Photo by Rasmus Winther

Mike Wade

Print-Quality Photo

For individuals, this debate concerns whether one's characteristics are fixed at conception or caused by the environment in which the individual develops. It's a debate with wide-ranging effects on a variety of policy decisions, including financial resources and early education.

In recent years, growing attention has been focused on the interactions between genes and environment, especially with respect to complex human diseases such as autism, obesity and asthma. Although each of these diseases has a genetic component, the rise in occurrences within a single generation is too fast to be accounted for by genetics alone. Rapid change in environments is affecting some genotypes more than others, implying that gene-environment interaction is a major causal component of these diseases.

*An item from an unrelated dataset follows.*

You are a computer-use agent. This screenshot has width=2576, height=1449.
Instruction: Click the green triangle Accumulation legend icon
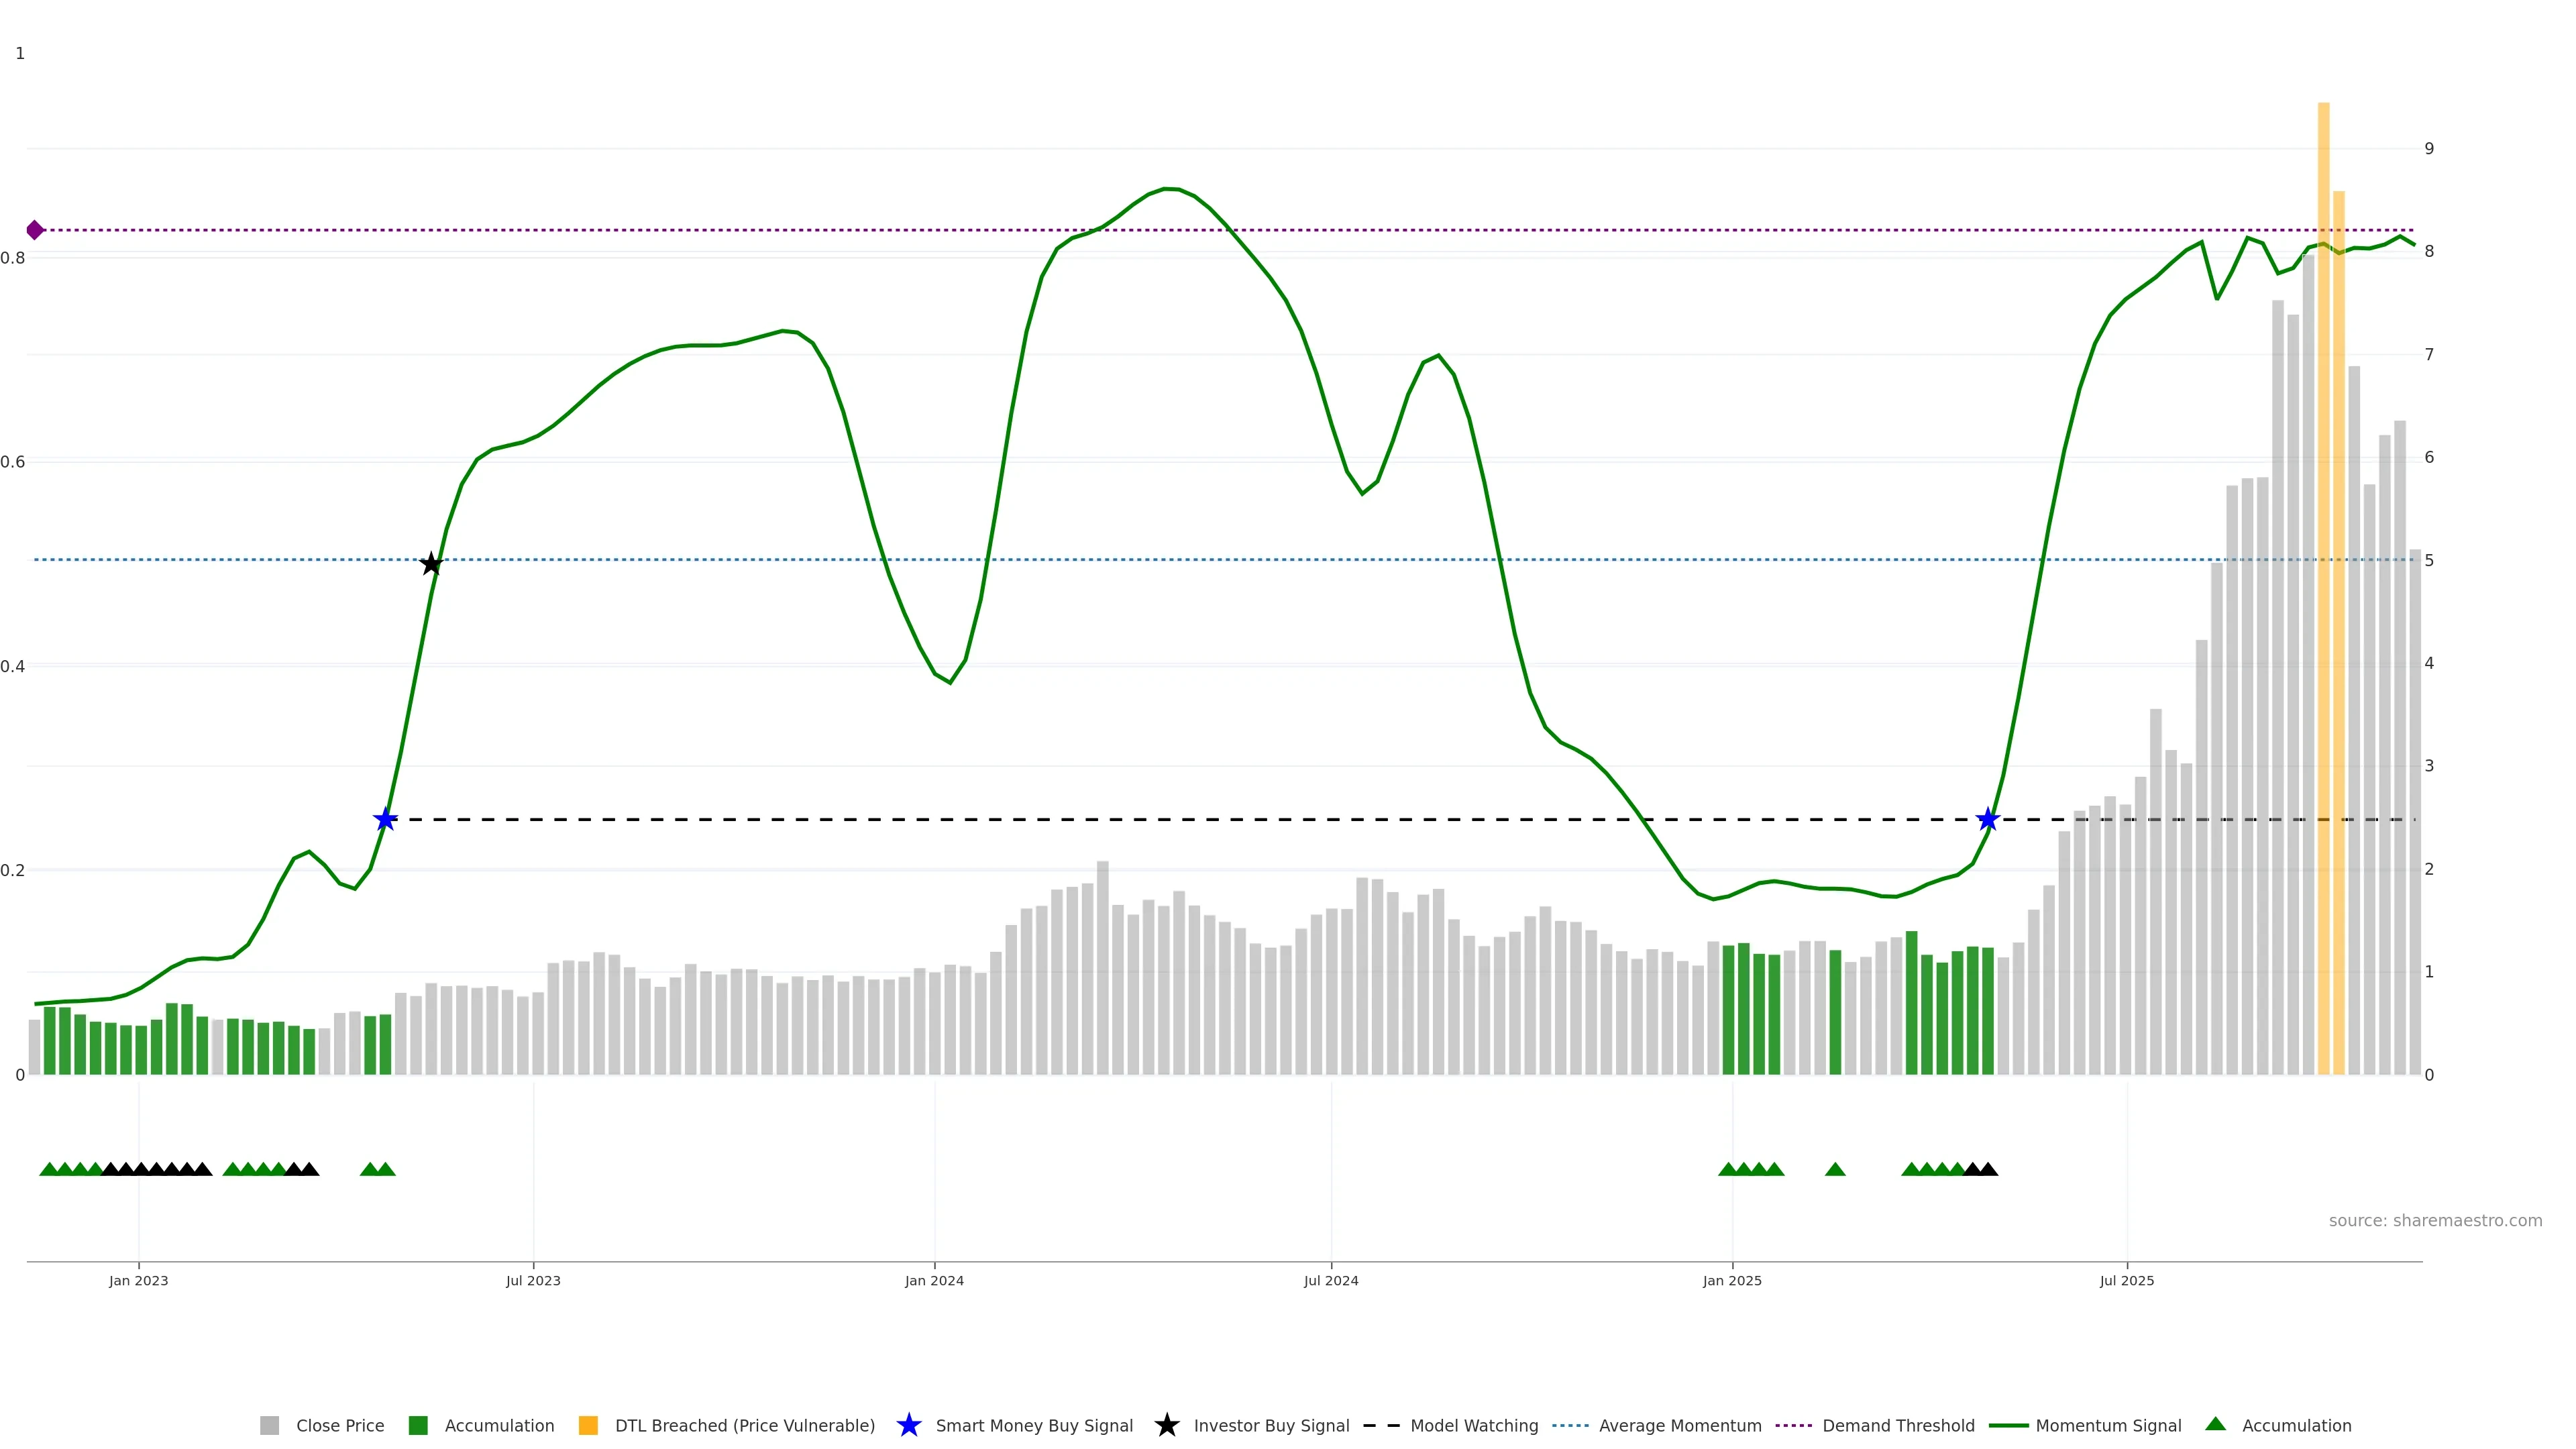click(x=2215, y=1424)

Michael Wade's 2012 Distinguished Faculty Research Lecture adds a new dimension to the "nature vs. nurture" debate -- namely, the nurturers, which are the biotic, or life-based, components of the environment. These biotic components have genes, and their existence allows the possibility of the co-evolution of genes and environments.

A specialist in theoretical and experimental studies of the evolution of social behaviors, Wade is Distinguished Professor of Biology in the College of Arts and Sciences at Indiana University Bloomington. He delivers his lecture, called "Nature, Nurture and the Nurturers," at 3 p.m. Thursday, April 5, in the Indiana Memorial Union, State Room East. The lecture is free and open to the public.

Wade will discuss maternal effects as examples of what are now called "indirect" genetic effects. He'll also discuss other social contexts in which genes play an important role, including why genes are of interest to animal breeders for improving animal welfare.

Raised in Westport, Conn., Wade spent his boyhood collecting reptiles and amphibians, developing an interest in biology at a very young age. He received his undergraduate degree from Boston College in 1971, with a double major in mathematics and biology, and completed his Ph.D. in theoretical biology at the University of Chicago in 1975.

In the same year, Wade was hired as an assistant professor by the University of Chicago, becoming a full professor there in 1986. From 1991 to 1998, he chaired Chicago's Department of Ecology and Evolution.

Wade moved to IU Bloomington in 1998. He has served as director of the graduate program in evolution, ecology and behavior in the Department of Biology as well as associate vice provost for faculty and academic affairs.